Kamala Harris’ presidential bid came at a time when the Democratic Party was in a state of utter despair over its prospects in November. Biden’s popularity ratings were plummeting further and further in proportion to the increasing frequency of his gaffes and lapses during speeches and public meetings. Only recently in a NATO conference he introduced Ukrainian President Volodymyr Zelensky as President Putin! So, having stared into the dark tunnel of almost certain failure, when Biden stepped aside, the Democrats caught a glimpse of light, and they embraced it with all their might. The vice president, who until that point had been faring only slightly better than Biden in the polls, became the lifeline, not just for the Democratic Party but for all voters alarmed by the spectre of a Trump return to the White House.

Kamala Harris has thus won an outpouring of support she could never have dreamed of had she decided to throw her hat into the ring at the start of the nomination. Also in her favour, as she is fully aware, is that she represents the alternative to Trump’s disastrous policies—and to Biden’s policies as well, which is why she has begun to distance herself from some policies including those concerning the war on Gaza.
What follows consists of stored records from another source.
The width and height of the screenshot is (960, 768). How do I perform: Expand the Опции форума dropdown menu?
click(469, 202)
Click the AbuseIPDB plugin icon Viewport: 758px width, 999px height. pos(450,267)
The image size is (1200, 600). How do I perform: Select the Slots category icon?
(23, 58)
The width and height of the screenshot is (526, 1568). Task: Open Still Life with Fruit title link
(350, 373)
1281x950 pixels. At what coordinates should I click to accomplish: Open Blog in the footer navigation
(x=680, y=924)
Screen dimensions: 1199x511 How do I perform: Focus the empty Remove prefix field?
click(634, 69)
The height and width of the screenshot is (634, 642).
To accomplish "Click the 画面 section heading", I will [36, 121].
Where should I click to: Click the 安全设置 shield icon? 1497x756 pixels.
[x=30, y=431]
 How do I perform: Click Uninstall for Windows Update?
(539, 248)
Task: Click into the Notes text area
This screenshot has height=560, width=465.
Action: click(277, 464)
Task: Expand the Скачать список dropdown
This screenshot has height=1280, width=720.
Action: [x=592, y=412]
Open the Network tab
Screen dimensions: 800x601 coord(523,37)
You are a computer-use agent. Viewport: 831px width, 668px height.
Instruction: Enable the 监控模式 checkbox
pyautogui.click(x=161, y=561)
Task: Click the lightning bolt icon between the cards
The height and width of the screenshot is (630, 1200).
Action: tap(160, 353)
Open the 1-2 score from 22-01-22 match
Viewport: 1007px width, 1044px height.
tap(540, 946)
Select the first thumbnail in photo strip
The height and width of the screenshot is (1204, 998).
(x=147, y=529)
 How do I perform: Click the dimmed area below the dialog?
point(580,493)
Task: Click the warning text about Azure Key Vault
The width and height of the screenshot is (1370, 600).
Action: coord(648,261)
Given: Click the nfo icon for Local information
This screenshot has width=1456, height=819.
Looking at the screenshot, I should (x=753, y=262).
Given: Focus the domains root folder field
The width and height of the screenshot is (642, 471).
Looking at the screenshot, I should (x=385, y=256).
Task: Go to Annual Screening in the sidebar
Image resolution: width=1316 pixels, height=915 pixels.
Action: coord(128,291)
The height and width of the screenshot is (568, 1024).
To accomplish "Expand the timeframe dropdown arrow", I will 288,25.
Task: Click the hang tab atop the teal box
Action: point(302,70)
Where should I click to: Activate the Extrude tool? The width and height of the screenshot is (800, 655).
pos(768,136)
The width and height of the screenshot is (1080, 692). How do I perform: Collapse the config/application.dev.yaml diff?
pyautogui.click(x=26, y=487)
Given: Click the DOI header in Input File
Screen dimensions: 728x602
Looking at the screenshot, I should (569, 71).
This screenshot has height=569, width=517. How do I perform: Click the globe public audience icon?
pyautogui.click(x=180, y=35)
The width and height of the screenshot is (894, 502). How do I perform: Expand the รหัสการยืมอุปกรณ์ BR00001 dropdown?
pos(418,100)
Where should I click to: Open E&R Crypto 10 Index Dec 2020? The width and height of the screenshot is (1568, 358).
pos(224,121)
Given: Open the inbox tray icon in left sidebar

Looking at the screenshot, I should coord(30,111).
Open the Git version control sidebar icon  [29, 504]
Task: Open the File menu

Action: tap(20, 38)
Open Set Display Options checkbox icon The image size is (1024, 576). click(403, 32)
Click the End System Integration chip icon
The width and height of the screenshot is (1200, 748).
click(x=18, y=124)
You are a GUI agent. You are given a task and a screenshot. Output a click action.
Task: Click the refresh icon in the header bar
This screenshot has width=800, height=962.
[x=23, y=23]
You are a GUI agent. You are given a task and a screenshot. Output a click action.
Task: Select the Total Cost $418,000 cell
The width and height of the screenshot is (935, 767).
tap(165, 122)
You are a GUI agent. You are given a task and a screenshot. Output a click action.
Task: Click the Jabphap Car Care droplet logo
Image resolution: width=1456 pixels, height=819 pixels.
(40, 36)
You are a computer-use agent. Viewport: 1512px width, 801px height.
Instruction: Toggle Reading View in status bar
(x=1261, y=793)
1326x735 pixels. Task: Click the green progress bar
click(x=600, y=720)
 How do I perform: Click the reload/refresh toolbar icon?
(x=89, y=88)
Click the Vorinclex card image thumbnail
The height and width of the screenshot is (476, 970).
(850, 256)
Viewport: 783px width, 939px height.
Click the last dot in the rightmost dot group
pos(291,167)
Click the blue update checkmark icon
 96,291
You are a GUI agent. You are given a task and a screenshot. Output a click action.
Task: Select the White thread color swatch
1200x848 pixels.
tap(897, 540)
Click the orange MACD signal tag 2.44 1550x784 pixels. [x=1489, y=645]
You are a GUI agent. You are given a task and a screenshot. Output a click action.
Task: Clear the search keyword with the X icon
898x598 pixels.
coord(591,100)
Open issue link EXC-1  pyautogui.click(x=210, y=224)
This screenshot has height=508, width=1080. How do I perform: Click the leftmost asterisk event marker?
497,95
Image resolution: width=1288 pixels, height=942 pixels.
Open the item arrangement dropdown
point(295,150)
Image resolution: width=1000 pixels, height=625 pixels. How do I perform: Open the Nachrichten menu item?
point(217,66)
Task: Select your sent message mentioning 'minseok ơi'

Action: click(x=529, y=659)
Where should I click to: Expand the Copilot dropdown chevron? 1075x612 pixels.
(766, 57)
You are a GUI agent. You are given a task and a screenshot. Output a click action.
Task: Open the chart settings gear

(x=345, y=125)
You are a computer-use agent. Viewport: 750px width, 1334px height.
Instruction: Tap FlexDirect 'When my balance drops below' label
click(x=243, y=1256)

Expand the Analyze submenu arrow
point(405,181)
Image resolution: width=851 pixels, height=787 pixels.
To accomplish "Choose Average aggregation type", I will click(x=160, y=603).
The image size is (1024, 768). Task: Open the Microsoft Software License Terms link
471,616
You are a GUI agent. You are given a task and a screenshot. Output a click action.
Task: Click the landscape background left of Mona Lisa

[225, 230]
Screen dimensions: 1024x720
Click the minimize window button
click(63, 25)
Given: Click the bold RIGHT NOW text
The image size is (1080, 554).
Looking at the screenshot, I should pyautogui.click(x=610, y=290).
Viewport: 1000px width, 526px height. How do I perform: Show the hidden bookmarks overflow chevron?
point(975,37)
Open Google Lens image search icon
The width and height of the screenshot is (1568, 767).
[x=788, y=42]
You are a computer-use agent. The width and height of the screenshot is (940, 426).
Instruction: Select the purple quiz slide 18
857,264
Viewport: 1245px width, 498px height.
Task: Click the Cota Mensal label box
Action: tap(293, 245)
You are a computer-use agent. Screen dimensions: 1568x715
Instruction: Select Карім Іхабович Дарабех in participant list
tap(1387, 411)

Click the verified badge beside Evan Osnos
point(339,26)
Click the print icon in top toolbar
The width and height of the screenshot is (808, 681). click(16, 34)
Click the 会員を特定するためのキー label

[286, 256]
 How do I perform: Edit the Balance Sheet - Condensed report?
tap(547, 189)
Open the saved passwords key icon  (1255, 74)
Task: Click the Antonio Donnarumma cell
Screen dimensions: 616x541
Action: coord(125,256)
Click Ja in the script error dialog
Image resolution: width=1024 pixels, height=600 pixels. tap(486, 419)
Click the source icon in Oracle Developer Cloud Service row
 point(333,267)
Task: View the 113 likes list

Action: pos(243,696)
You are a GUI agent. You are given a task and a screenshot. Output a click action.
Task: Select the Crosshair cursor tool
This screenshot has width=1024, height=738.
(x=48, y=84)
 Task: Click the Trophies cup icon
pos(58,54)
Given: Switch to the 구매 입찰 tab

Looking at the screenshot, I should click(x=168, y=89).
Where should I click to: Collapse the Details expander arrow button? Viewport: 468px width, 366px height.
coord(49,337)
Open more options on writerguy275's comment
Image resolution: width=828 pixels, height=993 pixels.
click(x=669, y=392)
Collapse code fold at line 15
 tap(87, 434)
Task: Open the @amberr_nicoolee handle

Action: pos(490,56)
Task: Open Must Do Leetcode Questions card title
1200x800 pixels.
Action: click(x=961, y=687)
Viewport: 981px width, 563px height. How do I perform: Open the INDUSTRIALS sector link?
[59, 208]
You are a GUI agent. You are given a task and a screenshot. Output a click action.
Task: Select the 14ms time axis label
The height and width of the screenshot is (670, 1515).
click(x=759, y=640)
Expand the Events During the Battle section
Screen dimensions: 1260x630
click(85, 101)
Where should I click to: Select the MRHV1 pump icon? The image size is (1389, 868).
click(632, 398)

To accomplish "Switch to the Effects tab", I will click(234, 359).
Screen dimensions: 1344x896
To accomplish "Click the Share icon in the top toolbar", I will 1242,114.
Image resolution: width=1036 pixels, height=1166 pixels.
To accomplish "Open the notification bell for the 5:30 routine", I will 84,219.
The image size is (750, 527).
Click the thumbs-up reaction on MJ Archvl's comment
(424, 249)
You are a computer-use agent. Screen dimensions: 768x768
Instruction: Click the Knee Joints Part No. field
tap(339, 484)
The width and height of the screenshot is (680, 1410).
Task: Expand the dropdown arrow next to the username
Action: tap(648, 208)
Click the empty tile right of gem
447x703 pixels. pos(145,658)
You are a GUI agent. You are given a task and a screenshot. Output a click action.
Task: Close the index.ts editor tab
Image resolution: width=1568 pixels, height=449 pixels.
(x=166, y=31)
Since announcing her candidacy, she has shown a greater awareness of the humanitarian tragedy being visited on the people in Gaza and she appears more adamant on the need to end the war. Add to this her pointed absence from the capital during Netanyahu’s reception in Congress even though, as vice president, she should have presided over the session.

Could it be that we are seeing a true alternative to Trump and to Biden form before our eyes?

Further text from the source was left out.